Mettez une femme à la tête de la batterie des Zouaves de la St Feuillen et c'est le scandale en boîte de douze. Jouez un air de Gilles pour célébrer un mariage avant la Sainte Cécile, et les traditionnalistes rigoristes vous feront bouffer des oranges entières à vous en étouffer.
C'est comme ça chez nous en Wallonie. Les traditions, ce sont les traditions et on ne peut y déroger. Sinon, on va où hein, je vous le demande...
Pourtant, si vous discutez avec d'éminents spécialistes du patrimoine immatériel de l'humanité, tous vous diront qu'une tradition ne peut se perpétuer et rester vivace que si elle vit avec son temps, si elle évolue. Une tradition qui refuse de bouger n'est vouée qu'à une chose: disparaître.
Alors oui, bien sûr, le core business, la colonne vertébrale, la structure structurante des traditions doivent évidemment être préservées et chéries par ceux qui les défendent et entendent la faire passer de génération en génération.

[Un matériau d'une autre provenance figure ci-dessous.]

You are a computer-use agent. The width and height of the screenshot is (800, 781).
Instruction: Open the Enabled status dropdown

Mais les tenir au chaud dans une chasse qu'on refuse d'ouvrir à la modernité ou sous pression dans un panier en osier dont on refuse qu'elles sortent pour prendre un peu l'air, c'est les condamner.

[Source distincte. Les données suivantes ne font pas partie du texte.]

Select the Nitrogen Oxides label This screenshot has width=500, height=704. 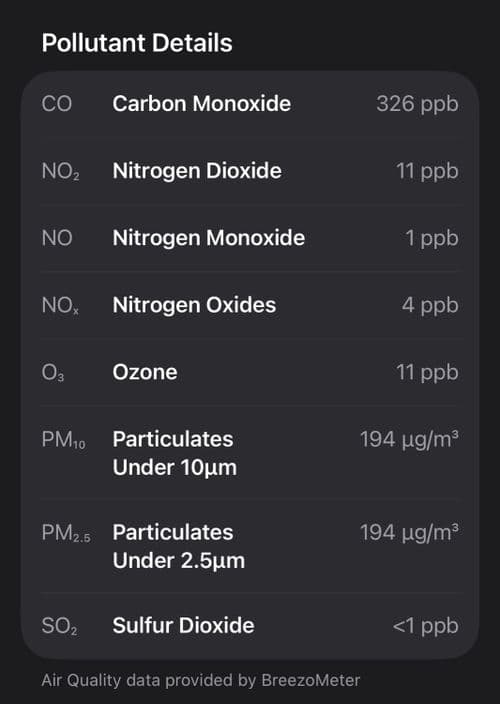194,305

Et pour éviter la peine capitale et que les traditions se diluent dans les limbes du temps, il est une urgence: que les jeunes générations s'en emparent pour les activer, les dynamiser sans les dynamiter, les électriser sans les électrocuter, les dépoussiérer sans les déchirer.
Et pour tout ça, il faudrait avant tout que leurs dépositaires aient la sagesse de ne plus se recroqueviller sur eux-mêmes et comprennent que les traditions, c'est l'affaire de tous, quels que soient l'âge, le sexe ou les croyances. Et que faire évoluer une tradition n'est pas la trahir.